Find how many lines of the following entries contain "Collapse". Reply with the number alone.

Collected data
──────────

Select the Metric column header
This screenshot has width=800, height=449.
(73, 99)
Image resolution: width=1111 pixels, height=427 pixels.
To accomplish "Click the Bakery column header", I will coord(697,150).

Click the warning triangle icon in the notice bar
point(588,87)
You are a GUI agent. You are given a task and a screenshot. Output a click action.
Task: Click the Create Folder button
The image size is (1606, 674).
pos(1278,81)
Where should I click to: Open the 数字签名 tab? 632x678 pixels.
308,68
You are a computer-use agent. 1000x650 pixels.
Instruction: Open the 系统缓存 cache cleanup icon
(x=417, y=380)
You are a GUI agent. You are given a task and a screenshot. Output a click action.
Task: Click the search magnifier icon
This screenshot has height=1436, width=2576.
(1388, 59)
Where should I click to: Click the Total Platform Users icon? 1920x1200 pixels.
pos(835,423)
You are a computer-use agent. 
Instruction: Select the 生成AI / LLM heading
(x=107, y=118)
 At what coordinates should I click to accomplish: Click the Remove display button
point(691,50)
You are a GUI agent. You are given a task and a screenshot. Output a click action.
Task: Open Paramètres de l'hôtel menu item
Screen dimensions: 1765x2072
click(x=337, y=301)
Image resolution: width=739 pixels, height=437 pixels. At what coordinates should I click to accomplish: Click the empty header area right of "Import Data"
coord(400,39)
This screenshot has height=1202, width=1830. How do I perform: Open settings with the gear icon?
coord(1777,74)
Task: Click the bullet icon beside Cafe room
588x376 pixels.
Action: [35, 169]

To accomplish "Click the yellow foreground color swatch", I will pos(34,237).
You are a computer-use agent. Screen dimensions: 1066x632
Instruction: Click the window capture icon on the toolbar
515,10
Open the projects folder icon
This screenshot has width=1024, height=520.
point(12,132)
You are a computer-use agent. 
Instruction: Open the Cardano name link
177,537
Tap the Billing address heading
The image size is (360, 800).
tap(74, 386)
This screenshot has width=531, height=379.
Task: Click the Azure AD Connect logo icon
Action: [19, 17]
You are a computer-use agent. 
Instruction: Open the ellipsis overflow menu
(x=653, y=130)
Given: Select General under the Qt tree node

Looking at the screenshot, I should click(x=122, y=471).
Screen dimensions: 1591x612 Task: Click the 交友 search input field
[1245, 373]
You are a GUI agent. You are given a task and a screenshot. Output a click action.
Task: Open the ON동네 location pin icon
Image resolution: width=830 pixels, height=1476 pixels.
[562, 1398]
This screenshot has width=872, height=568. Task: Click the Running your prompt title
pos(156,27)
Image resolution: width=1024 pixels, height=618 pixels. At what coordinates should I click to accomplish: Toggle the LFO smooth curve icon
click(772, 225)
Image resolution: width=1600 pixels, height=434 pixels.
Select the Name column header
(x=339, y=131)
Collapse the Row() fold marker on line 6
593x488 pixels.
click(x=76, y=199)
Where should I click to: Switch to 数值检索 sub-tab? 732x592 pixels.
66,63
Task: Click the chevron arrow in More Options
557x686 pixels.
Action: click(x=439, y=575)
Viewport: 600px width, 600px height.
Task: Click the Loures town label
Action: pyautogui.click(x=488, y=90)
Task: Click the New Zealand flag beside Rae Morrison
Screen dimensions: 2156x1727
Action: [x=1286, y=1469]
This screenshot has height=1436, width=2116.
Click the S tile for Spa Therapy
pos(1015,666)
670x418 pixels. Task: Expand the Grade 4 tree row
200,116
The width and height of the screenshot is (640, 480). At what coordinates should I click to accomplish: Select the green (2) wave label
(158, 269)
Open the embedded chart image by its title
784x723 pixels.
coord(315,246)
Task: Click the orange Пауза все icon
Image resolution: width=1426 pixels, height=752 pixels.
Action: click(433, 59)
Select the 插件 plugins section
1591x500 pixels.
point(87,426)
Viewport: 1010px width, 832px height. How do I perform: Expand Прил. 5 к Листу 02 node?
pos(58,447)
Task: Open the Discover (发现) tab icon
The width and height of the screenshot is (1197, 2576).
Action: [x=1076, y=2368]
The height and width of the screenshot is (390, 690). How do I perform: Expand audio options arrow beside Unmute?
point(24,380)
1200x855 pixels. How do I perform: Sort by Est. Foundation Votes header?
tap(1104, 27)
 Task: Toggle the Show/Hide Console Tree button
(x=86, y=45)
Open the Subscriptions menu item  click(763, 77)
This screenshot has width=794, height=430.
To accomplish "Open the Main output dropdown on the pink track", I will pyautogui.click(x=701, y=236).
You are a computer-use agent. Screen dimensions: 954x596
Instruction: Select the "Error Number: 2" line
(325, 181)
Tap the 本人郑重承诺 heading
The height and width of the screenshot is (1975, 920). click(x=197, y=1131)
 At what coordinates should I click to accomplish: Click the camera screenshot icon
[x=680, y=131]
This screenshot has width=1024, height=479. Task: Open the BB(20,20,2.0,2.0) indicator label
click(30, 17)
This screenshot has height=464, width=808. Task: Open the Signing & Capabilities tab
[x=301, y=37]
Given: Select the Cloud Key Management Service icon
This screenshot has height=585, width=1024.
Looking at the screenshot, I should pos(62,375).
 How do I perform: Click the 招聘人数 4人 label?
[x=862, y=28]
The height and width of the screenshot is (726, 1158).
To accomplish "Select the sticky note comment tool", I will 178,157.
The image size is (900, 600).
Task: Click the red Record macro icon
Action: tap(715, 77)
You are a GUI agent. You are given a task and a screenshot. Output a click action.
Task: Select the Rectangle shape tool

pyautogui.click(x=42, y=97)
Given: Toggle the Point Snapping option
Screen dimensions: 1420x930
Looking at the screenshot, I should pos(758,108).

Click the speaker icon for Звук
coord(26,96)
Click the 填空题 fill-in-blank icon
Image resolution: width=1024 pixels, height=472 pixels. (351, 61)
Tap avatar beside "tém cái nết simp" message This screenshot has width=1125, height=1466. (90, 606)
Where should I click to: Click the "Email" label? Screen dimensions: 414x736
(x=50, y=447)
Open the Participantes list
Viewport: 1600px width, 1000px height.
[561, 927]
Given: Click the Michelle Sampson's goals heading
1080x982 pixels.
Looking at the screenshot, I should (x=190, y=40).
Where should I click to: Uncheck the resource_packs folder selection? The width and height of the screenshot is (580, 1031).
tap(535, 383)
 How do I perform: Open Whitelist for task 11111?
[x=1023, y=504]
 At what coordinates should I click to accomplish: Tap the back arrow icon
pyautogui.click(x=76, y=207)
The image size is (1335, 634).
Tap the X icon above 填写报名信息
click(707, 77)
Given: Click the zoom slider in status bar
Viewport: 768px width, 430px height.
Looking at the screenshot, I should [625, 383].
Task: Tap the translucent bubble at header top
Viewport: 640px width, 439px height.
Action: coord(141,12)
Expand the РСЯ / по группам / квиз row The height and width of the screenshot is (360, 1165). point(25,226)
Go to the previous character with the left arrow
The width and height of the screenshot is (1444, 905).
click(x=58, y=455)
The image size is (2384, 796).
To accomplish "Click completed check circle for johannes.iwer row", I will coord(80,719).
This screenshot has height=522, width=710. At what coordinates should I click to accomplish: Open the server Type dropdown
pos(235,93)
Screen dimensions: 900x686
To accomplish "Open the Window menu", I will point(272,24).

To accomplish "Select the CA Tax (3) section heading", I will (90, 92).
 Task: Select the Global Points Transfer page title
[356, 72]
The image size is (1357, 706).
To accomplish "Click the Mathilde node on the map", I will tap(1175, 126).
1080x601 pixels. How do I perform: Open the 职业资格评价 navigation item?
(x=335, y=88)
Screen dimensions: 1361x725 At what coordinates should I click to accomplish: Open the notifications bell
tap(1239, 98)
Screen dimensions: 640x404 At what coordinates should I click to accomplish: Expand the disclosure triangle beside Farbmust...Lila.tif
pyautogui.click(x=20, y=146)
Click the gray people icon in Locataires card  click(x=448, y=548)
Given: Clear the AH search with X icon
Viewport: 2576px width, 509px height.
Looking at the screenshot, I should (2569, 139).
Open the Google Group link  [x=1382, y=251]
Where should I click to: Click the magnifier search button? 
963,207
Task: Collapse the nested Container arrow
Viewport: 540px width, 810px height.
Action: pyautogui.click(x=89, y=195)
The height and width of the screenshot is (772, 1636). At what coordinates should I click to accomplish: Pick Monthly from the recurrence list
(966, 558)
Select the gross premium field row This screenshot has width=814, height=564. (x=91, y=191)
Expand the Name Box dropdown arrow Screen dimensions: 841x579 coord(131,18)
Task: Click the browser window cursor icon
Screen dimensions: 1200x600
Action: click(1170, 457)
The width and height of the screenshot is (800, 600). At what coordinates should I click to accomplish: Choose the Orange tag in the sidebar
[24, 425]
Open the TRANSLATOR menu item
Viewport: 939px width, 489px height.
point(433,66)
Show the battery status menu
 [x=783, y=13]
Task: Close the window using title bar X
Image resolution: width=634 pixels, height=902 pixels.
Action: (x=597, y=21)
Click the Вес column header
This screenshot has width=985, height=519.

──────────

# [REPLY TO THE EXERCISE]
2